日本JCのスケールメリットを活かして会員のスキルアップを図るために、九州地区や熊本ブロックへの出向を積極的に促し、日本JCとの連携強化を図ります。また、南九州の要衝の地である地理的特性を活かして、近隣LOMや韓国南大邱JCとの県際交流、国際交流を図ります。
【4、「築く」住民自治確立委員会】
各市町村において求められる住民自治の確立に向けて、他団体などとの連携を図り、人吉球磨地域におけるマニフェスト・サイクルの普及を推進し、地方政治への主権者である住民の主体的な参画を図ります。2010年度は、JCが作る広域版のグランドデザインでもある「新・九州相良構想」を私たちの評価軸として提示し、広域的観点から各市町村の政策を検証していきます。
【5、「磨く」人材育成・活用委員会】
人吉球磨地域の大事な宝である子どもたちのいきいきとした表情や笑い声があふれる事業が、子育て世代である私たちJCの、最もJCらしい事業と言えるかもしれません。これまでの成果を踏まえ、各種団体と連携した青少年育成事業や茶道同好会の活動を通じ、郷土愛に溢れ、地域の主体者として揺るぎない自覚を持った新しい九州相良を担う人材、「新・九州相良人」の育成を図ります。また、人生の先輩方の知恵や技術、豊富な経験を次世代の育成に活用し、優れた人材の発掘などを通じて「新・九州相良人」の啓蒙に努めます。
【最後に~我々は、微力ではあるが、無力ではない~】
1年間に達成できることは限られていますが、それが有効であると確信する限り、考えうる手法全てに着手していきます。1年を通してトライ&エラーを繰り返す中から翌年以降の有効な手法を見出すことが、最大の成果であると考えるからです。誤解を恐れずに言えば、JCは失敗しても許される組織です。失敗を前提に行動することは許されませんが、最大限努力した結果としての失敗は大きな気づきと成長をもたらしてくれます。青年らしい勇気と情熱を持って果敢に挑戦していきましょう。
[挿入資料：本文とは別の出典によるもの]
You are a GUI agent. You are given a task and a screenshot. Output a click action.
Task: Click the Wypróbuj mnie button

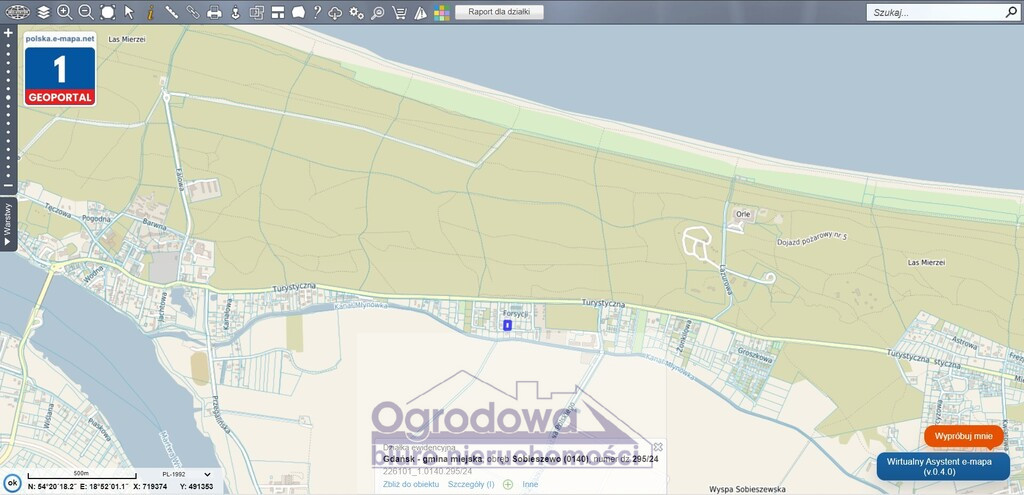point(963,436)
20世紀に人口爆発と呼ばれる人類史上最大の人口増加を経験した人類は、現在66億6000万人に達しました※1。その0.0015%、10万人弱が人吉球磨地域に暮らしていますが、その中で活動する人吉JCのメンバーは約40名で、人吉球磨地域の僅か0.04%の人間の集まりに過ぎません。
しかし、いま隣にいるメンバーは、今を生きる全人類の中から出会い、ともに活動しているかけがえのない仲間です。奇跡とも言えるこの出会い、そして生を授け育んでくれた人吉球磨の恵みと累々と続く人々の営みに感謝して、お互いを思いやり、地域を愛する気持ちがあれば、僅か0.04%の集まりでも、この人吉球磨地域を変えていくことができると本気で信じています。
すべては愛する人吉球磨と子どもたちのために。再び、我々が青年らしい先進性、そして夢や希望を持って未来を語り、ともに行動していきましょう。